◆ REQUIREMENTS
Lay out everything from the line containing "Given: Click the Telefono phone icon" down to the line containing "Looking at the" as a JSON list of strings, one string per line, with blank lines omitted. Leave the pictures out of the answer.

◆ DATA ROWS
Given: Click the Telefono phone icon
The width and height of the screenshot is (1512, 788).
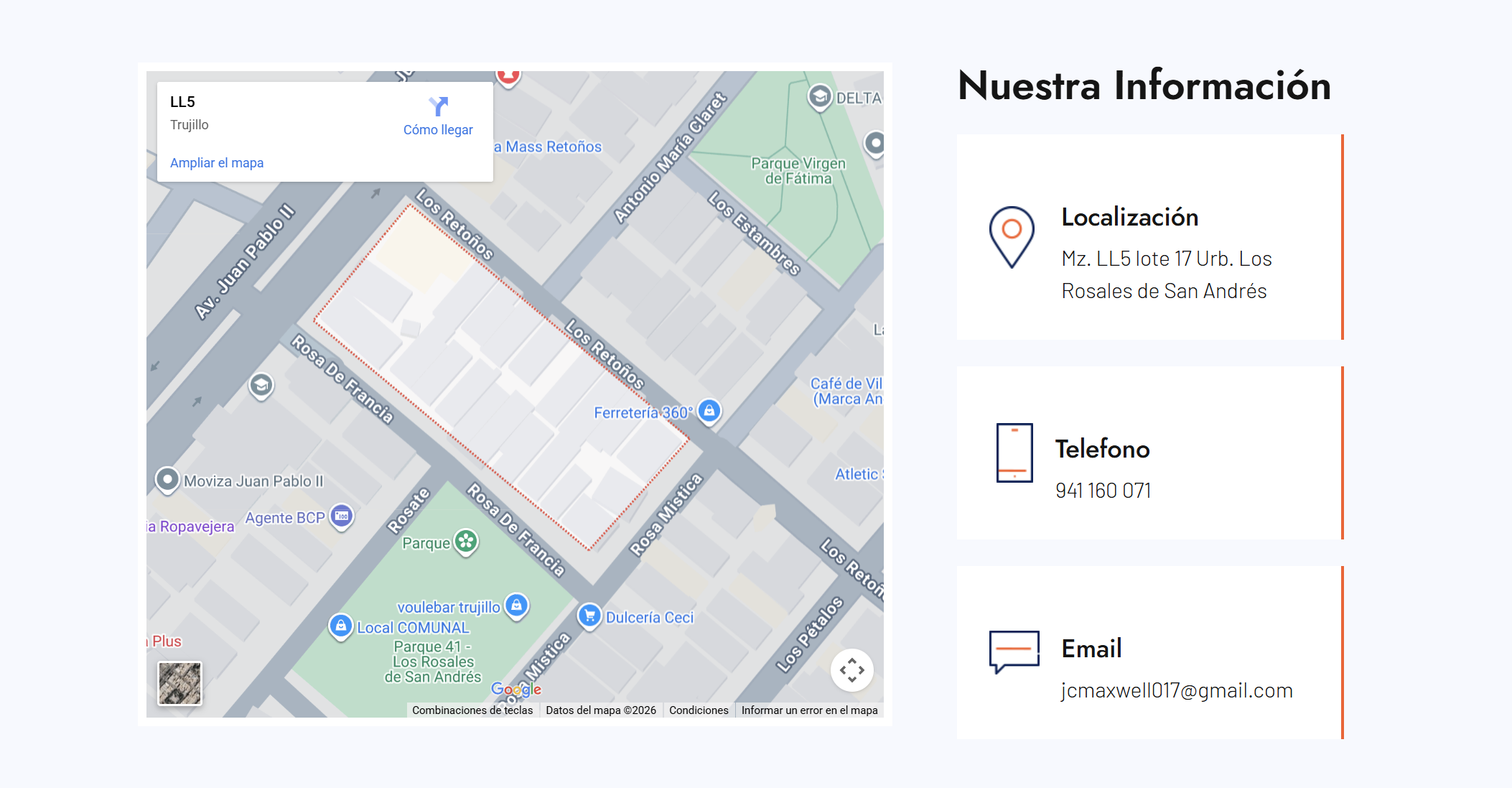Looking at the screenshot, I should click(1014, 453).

--

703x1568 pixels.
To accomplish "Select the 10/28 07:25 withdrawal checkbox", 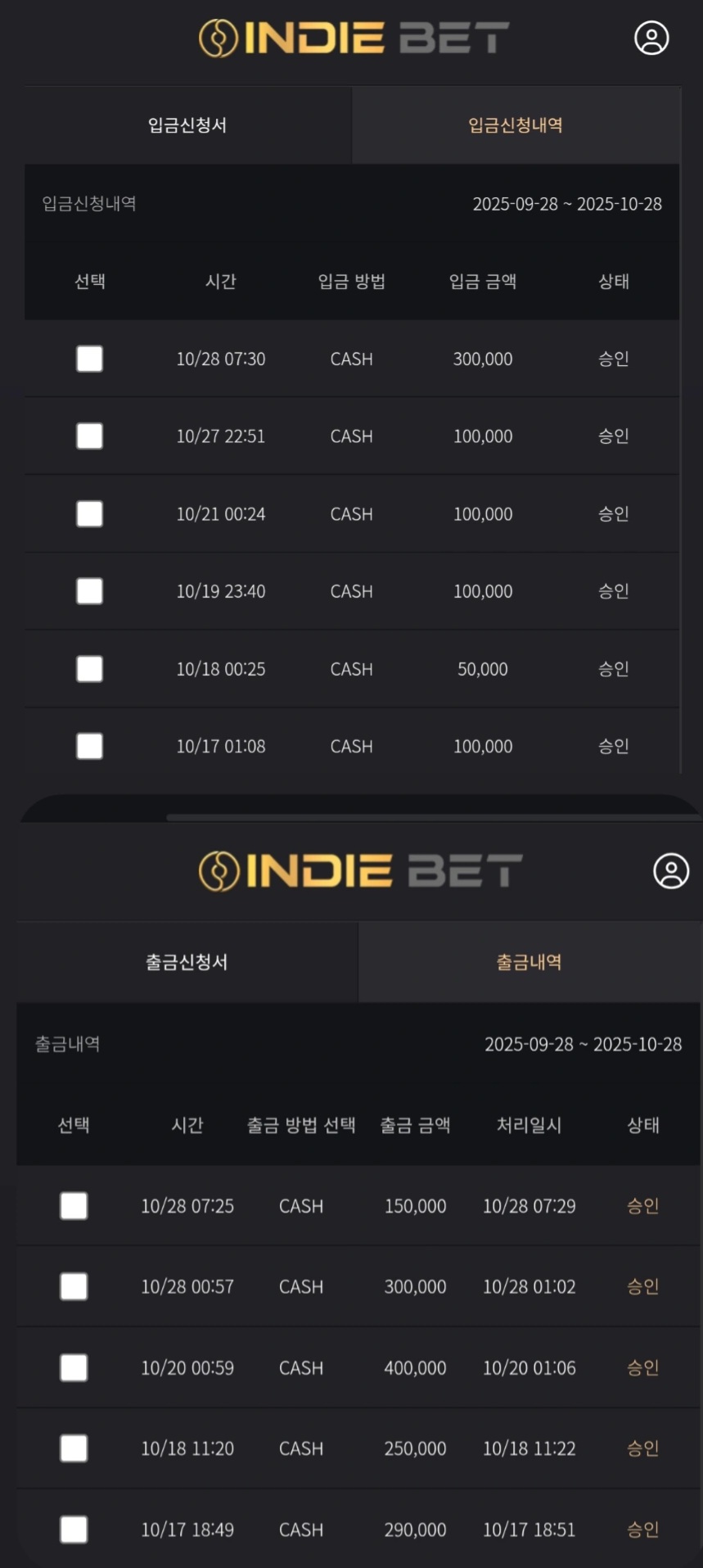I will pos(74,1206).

◆ CORRECT ANSWER
[
  "Given: Click the Telefono phone icon",
  "The width and height of the screenshot is (1512, 788).",
  "Looking at the screenshot, I should click(1014, 453)."
]